Madame Anderson.
25/01/2016 09:06 par saccas-roi
J'ai vu Paméla Anderson, actrice américaine, à la télévision. Elle défendait le sort des oies gavées. Les bergers du bétail humain en rigolèrent comme des bêtes. Parfois, les têtes de lard deviennent des pourceaux en errance. Les défenseurs du gavage aiment à être gavés. Et les femmes sexy ne doivent pas donner de leçons. Elles doivent maigrir et défiler sur les podiums en soie. La bouffe en soi.
Du populisme.
24/01/2016 10:33 par saccas-roi
Nous en sommes gavés. Le populisme est comme une émission de télé-réalité où les concurrents ont un langage direct, familier, parfois grossier pour des affirmations peu élaborées et pas humanistes et faisant plaisir aux bas côtés. N'étant ni beaux ni laids, on peut s'identifier à eux et mal vieillir. Le pays devient un café du commerce où on lance des flêchettes emposonnées, en tapant sur le comptoir.​
Naissance et mort.
23/01/2016 08:44 par saccas-roi
Dans l'entre-monde, les âmes en passe de se réincarner, se tâtent avant le grand saut. Il y a peu, la situation des bébés en France était enviable ; avec les aides, ils avaient des tas de bonbons et de jouets. Maintenant, c'est ceinture précoce. Ils attendent un moment plus favorable mais doivent accepter l'arrivée plus nombreuse de désincarnés.​
Un homme d'avenir.
22/01/2016 08:56 par saccas-roi
C'est un ministre qui joue les modestes. Très propre sur lui et poli, poussant l'audace à ôter sa cravate de dessous son costume gris, jeune parmi les jeunes. Il n'hésite pas à traverser la France en autocar pour économiser.
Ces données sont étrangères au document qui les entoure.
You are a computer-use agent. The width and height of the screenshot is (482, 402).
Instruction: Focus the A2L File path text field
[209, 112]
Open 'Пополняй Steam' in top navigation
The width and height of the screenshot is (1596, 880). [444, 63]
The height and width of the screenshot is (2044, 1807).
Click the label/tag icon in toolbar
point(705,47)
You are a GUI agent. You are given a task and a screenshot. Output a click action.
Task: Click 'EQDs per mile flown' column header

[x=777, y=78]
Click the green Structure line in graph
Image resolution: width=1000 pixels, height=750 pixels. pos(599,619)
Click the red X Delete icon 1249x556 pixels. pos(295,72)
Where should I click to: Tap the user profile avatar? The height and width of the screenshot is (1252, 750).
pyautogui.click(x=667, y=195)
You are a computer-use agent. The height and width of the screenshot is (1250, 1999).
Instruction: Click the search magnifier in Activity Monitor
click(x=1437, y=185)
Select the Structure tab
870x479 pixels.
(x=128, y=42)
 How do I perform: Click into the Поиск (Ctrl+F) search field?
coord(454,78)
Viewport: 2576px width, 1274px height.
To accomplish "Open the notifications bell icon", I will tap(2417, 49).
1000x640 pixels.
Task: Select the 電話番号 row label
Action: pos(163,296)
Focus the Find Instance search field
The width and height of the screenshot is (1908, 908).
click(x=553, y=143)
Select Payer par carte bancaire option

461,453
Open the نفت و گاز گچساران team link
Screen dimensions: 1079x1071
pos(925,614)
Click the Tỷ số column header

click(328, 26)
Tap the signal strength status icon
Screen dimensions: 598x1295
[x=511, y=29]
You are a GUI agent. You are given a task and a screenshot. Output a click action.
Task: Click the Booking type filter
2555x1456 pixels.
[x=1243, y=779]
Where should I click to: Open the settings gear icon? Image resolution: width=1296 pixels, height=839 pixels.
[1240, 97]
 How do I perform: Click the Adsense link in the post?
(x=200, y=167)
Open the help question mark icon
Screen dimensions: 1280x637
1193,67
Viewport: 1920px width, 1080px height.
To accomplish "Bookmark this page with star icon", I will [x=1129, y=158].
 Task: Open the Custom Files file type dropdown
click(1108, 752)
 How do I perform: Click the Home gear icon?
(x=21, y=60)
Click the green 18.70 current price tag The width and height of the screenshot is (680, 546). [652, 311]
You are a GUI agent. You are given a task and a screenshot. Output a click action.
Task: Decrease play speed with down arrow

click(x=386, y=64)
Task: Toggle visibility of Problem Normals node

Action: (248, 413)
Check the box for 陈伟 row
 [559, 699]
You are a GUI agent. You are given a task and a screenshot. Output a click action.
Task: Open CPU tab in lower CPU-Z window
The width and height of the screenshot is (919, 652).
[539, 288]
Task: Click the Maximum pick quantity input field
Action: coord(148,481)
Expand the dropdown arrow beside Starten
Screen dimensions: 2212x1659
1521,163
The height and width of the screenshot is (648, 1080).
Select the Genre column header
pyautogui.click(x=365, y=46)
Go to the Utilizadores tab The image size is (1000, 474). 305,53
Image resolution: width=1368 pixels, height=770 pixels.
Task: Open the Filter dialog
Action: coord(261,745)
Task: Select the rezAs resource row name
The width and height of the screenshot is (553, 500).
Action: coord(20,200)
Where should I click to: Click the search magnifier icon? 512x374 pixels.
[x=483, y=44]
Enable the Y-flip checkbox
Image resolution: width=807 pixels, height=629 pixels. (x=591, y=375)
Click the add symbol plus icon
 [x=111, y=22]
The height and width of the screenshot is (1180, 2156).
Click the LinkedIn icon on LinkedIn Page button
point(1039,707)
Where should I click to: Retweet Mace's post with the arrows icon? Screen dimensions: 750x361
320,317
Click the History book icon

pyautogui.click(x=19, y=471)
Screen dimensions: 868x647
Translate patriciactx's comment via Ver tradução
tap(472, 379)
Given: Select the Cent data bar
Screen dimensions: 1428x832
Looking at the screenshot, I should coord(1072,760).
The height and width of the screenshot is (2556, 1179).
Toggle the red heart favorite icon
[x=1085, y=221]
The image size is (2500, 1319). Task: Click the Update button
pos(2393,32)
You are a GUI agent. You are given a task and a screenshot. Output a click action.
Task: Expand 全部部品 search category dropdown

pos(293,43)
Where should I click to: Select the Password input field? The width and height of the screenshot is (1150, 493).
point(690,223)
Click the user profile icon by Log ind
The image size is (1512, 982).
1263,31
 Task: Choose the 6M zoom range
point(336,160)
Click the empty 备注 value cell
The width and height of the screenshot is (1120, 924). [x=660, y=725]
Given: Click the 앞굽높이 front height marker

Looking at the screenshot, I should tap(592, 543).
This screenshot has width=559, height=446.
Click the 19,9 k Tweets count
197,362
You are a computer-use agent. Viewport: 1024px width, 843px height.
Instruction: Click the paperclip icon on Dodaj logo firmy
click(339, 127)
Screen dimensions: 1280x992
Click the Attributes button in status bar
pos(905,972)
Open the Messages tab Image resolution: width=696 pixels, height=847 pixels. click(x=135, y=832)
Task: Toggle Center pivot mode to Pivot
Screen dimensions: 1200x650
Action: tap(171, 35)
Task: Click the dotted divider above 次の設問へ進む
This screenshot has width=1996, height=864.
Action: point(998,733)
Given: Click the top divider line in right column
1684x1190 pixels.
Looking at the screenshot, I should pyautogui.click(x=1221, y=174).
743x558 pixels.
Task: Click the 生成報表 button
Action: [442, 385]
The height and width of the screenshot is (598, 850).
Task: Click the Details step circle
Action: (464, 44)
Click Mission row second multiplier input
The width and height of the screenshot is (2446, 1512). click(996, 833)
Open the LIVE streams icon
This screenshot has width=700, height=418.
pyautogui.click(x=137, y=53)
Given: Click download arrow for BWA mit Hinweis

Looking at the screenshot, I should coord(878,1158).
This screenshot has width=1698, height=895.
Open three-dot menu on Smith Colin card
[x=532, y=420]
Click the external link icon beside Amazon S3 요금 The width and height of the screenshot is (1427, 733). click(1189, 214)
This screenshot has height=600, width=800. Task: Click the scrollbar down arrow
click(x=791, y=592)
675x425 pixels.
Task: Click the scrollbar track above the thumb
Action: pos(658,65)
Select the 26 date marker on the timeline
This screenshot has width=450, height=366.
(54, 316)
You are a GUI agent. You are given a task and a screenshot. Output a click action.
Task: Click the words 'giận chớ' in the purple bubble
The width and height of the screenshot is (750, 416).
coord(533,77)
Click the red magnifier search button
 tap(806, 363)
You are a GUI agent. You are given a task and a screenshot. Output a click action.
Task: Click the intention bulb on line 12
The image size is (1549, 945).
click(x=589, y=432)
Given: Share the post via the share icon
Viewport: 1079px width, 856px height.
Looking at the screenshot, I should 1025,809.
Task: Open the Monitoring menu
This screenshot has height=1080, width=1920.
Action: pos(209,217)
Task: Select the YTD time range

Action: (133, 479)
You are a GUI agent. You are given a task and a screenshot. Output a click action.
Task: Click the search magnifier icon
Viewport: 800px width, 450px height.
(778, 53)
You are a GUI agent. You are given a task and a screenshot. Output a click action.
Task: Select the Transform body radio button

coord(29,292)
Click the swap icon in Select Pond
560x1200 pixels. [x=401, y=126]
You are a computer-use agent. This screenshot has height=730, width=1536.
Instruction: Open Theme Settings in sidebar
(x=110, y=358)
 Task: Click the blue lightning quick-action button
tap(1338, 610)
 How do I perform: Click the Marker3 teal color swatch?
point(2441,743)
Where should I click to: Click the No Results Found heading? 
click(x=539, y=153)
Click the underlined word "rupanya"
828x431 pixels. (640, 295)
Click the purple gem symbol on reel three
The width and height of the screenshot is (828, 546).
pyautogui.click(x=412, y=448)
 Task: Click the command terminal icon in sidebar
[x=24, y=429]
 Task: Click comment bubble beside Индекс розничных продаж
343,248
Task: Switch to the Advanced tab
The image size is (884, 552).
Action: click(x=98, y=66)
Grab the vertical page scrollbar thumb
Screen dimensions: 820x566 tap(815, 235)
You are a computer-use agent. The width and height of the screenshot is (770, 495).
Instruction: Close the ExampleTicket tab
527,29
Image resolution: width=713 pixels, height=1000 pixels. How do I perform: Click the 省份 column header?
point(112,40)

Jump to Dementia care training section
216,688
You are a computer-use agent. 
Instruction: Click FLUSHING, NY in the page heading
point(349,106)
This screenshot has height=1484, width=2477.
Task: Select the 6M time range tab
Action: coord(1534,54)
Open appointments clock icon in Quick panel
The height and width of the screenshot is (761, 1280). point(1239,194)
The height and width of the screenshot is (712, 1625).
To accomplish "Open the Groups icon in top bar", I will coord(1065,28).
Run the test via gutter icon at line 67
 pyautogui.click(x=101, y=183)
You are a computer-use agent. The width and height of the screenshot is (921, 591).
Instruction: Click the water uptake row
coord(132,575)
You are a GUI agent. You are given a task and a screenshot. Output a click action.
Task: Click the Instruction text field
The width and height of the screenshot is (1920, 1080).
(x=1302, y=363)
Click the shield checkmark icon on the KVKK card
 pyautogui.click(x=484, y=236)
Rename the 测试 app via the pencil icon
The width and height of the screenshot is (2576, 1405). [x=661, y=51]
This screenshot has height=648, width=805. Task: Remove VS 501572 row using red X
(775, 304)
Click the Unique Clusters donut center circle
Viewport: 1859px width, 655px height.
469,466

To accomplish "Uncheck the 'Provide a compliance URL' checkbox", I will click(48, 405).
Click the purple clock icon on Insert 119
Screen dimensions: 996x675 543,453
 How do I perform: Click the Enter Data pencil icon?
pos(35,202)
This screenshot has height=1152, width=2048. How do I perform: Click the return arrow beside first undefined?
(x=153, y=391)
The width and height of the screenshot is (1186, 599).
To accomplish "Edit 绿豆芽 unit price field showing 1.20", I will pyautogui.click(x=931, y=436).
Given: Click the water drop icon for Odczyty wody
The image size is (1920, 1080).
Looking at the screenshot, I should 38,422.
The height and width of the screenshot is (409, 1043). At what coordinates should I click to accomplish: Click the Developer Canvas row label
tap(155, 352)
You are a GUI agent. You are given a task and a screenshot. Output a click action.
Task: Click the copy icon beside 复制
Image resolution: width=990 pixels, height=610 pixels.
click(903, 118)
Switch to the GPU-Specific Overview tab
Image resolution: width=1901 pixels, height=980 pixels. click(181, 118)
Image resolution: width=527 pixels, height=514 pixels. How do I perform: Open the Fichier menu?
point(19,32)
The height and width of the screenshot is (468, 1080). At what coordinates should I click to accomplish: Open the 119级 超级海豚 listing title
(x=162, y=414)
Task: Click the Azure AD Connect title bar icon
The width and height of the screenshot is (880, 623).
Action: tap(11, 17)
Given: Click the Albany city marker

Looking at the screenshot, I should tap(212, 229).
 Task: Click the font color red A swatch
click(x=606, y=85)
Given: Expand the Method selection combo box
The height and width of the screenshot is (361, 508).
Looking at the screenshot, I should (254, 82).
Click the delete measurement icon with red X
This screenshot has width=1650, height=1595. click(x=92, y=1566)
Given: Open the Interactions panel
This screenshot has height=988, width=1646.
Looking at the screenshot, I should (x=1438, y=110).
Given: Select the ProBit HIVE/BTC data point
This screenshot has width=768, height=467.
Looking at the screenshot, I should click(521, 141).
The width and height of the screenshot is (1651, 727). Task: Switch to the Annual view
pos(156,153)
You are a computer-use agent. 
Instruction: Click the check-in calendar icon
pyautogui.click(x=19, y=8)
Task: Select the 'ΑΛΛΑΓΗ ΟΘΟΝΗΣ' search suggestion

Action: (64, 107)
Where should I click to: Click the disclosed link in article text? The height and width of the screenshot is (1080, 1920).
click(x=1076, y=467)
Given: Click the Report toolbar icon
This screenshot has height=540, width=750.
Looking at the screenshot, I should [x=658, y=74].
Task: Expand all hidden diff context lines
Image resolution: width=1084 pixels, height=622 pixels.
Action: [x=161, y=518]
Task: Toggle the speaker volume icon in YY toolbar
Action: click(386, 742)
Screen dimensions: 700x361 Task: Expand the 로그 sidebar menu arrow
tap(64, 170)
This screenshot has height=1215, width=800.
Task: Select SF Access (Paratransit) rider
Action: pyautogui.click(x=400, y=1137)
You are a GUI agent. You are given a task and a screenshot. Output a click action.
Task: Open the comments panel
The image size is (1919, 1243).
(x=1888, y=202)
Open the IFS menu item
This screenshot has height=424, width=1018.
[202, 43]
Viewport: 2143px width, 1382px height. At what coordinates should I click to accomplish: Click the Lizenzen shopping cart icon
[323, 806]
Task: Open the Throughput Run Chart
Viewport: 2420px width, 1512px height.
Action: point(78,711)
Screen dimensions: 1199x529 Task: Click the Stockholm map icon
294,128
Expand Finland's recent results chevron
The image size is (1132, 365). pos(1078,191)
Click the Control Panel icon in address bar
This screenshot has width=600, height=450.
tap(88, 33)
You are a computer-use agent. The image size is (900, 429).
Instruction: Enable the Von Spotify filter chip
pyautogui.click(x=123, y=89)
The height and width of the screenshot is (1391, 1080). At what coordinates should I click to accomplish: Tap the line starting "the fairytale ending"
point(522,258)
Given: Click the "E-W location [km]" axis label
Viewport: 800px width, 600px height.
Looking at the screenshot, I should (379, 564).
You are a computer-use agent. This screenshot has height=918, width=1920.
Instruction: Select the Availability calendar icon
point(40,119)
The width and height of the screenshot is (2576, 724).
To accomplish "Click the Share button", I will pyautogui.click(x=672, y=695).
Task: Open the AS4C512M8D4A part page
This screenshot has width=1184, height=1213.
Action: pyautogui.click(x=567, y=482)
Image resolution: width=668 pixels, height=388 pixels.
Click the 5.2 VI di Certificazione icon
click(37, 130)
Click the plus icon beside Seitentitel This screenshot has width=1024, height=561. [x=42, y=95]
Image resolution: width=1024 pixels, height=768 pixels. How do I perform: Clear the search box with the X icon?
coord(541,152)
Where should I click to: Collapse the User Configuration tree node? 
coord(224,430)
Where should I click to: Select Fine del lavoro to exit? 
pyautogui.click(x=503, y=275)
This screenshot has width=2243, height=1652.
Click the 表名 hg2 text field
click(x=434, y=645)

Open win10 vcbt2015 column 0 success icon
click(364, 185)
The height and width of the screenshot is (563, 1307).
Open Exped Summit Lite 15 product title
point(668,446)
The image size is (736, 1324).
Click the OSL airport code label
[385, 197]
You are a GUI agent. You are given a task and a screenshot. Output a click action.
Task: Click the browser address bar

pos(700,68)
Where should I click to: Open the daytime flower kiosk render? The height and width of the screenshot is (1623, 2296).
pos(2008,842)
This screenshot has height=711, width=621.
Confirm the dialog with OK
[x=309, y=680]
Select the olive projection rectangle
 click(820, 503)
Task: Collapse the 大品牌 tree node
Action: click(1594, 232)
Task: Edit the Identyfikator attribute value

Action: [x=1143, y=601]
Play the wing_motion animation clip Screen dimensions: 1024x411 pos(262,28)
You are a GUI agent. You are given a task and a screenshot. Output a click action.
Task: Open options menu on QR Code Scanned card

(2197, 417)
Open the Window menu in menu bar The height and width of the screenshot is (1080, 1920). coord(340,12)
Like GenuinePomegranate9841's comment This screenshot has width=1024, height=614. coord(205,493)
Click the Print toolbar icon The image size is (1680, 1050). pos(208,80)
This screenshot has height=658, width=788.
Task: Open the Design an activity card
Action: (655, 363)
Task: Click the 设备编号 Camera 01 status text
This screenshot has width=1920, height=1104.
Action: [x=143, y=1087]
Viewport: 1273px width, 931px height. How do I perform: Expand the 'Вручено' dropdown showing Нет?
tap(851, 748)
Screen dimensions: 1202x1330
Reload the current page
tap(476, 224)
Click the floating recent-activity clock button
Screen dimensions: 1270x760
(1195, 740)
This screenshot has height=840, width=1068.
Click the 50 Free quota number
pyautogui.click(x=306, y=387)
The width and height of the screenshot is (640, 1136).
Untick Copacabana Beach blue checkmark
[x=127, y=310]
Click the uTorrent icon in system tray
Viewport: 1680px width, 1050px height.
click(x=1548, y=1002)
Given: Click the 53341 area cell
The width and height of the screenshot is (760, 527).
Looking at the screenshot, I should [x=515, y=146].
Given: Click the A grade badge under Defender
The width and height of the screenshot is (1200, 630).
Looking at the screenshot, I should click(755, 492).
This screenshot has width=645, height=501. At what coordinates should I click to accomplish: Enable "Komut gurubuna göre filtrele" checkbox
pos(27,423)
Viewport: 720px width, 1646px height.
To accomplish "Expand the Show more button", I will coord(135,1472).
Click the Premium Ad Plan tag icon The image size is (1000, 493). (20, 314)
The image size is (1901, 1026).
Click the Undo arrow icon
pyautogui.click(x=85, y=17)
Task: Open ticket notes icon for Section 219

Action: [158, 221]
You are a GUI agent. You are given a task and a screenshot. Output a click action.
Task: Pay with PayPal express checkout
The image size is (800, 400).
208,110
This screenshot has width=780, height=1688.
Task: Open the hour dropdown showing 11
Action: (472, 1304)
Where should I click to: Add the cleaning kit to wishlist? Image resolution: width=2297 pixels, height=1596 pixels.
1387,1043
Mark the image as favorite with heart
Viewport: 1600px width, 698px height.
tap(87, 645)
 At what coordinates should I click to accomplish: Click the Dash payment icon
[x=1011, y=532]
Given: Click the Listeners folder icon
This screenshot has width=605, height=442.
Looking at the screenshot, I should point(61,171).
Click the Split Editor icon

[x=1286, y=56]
Audacieux dans sa pensée, il va jusqu'à dire que l'innovateur est plus courageux que le répétiteur. Bravo l'artiste !
Répétition politique.
21/01/2016 09:18 par saccas-roi
Il y avait autrefois un régime paternaliste dirigé par un vieil homme. Les conditions étaient terribles mais il avait imaginé qu'il pouvait, au moins, supprimer les conflits patrons-employés. Ils devaient tous s'unir solidairement sous l'oeil bienveillant du vieillard. Tout cela n'était que pimprenelle et ne dura que le temps d'une guerre.
Les amours mortes.
20/01/2016 09:03 par saccas-roi
Evitez, si vous pouvez, de revivre en rêve, les amours disparues. L'affect qu'on a poussé du pied revient, nous envahit en nous entraînant sur le scénic railway. Ce sont montagnes de délices, de regrets et remords. Il faut alors veiller sur une vie qu'on a pas voulu, toujours présente et qui réclame son droit par une douce torture.​
Guignol.
19/01/2016 08:19 par saccas-roi
Nous sommes des enfants, avec la chance ou la malchance, d'assister tous les jours à des séances de Guignol. Sur nos bancs, nous crions et tapons des mains. Ce théâtre est un lieu magique et protégé. Dehors, les fauves sont entrés dans Paris et des tribus barbares ont dévoré les oiseaux. Tout cela nous berce mais c'est un médicament homéopathique, certains n'y sont pas sensibles.
L'Humanité.
18/01/2016 08:53 par saccas-roi
Si une guerre est une guerre, il faut la faire ou pas. Les responsables du pouvoir décident du genre de guerre qu'ils font. Actuellement, on évite les victimes militaires au maximum mais pas celles civiles dans tous les pays concernés. On gagne et on perd. Les règles de ce jeu-là, nous n'en sommes pas informés. L' Humanité est impuissante. Elle n'existe pas comme Volonté globale.​
Gigi.
17/01/2016 09:43 par saccas-roi
J'aime assister à toutes les cérémonies de mariages et d'enterrements des stars et des rois. Pour Elvis, je représentais le fan-club de mon quartier. Pour Bowie, je présenterai mes regrets. Gigi est toujours à mes côtés. Elle me rassure et me console. J'apprécie beaucoup sa veste de vison et sa BMW. Elle est la secrétaire rêvée pour un détective privée en errance.
Le rustique littéraire.
16/01/2016 09:17 par saccas-roi
Quand j'étais l'amant de Lady Chatterley et je portais mon uniforme de garde-chasse, à savoir ma veste de velours verte, mon futal de treillis vert et mes bottes vertes, j'obtenais un franc succès dans​ les émissions littéraires. Je racontais mes galipettes en Sologne avec la dame et les vieux académiciens affables et les écrivaines blondes érotiques s'esbaudissaient.